To help choose other endorsements, the Maine Credit Union League sent questionnaires to candidates asking about their involvement with credit unions, whether they supported a tax exempt status for credit unions and whether they were open to ongoing talks with an MCUL representative, says Jon Baradize, government and public affairs officer for the leagues.
Elsewhere in New England, the Senate race in Massachusetts, which was dubbed the “most high-profile in the country” by The Washington Post, is especially important to credit union. It pits Sen. Scott Brown (R) against Elizabeth Warren (D) the driving force behind the creation of the Consumer Financial Protection Bureau and the candidate staunchly favored by The Massachusetts Credit Union League for her financial reform efforts.
The race for an open Senate seat is hot in Virginia, where two well liked former governors are vying for a seat left by Sen.

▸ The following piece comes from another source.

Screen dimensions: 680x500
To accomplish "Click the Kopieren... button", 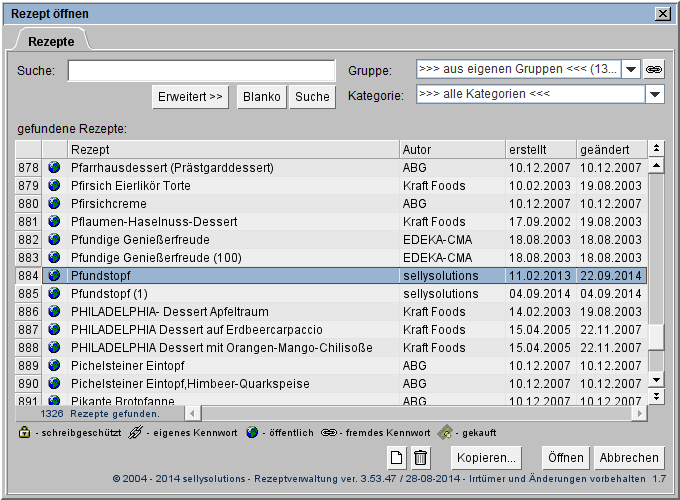I will (487, 458).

Jim Webb, who enjoyed much support from Virginia credit unions. Virginia’s Credit Union League, which represents 184 credit unions, is endorsing former Gov. Tim Kaine (D) over former Gov. and former Sen. George Allen (R), but Rick Pillow, president of the league, says that decision was not easy. Recent polls show Kaine with an eight-point lead over Allen, but the race has been very tight since it began.
“We’re monitoring the Senate race very closely,” Pillow says. The League conducted extensive phone interviews with both candidates and then met personally with them on credit union issues. Pillow says they both were supportive of the Virginia credit unions’ priorities – MBL, tax exemption issue and regulatory issues – but the league found Kaine to be a little more in line with its approach to legislation.

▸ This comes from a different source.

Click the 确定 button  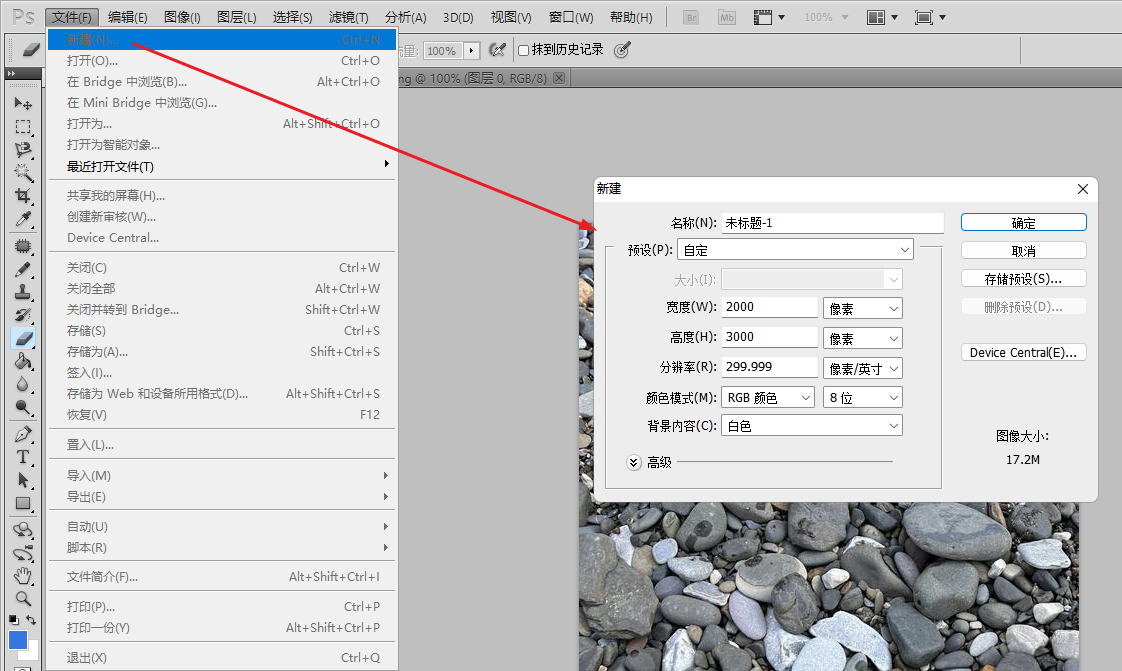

Virginia credit unions are backing a slew of incumbents – including Congressman Gerry Connolly (D), a co-sponsor of the MBL legislation, and Congressman Robert Hurt (R), who is on the House Banking Committee – who have proven receptive to cooperative issues. “We credit unions have been active on both sides,” Pillow says.
In the central region, Missouri Credit Unions are backing Ann Wagner (R) in a race for a Congressional seat against Glenn Koenen (D) Bill Slantz (Libertarian) and Anatol Zorikova (Constitution). The Missouri Credit Union Association favors Wagner for her support for credit union’s tax exempt status and supports MBL legislation. “Her support and willingness to work with Missouri credit unions on issues of concern will help all consumers,” says Missouri Credit Union Association president Mike Beall in a statement.

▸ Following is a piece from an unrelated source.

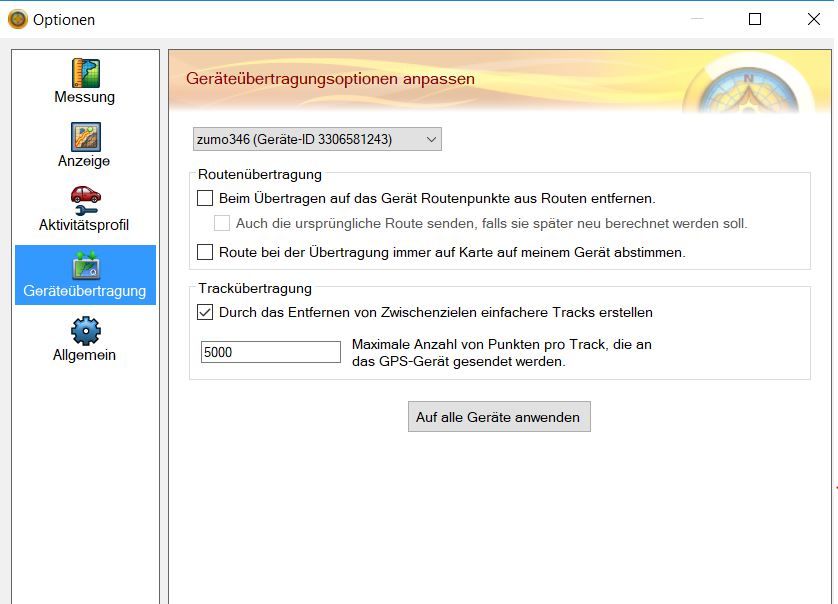The height and width of the screenshot is (604, 838).
Task: Toggle 'Auch die ursprüngliche Route senden' checkbox
Action: click(222, 224)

In North Carolina, credit unions have voiced their support for several candidates. The NCCUL, which represents 163 credit unions, is backing Elizabeth Dole (R) for U.S. Senate; and Frank Balance, Robin Hayes (R) and Brad Miller (D) for U.S. House Seats. All three are competitive campaigns.
“Decisions made in Washington D.C. have a direct impact on credit unions’ ability to provide affordable financial services,” says Larry Johnson, NCCUL president in a statement. “By supporting targeted candidates, we’re helping to ensure that our members will have representatives that care about their issues.”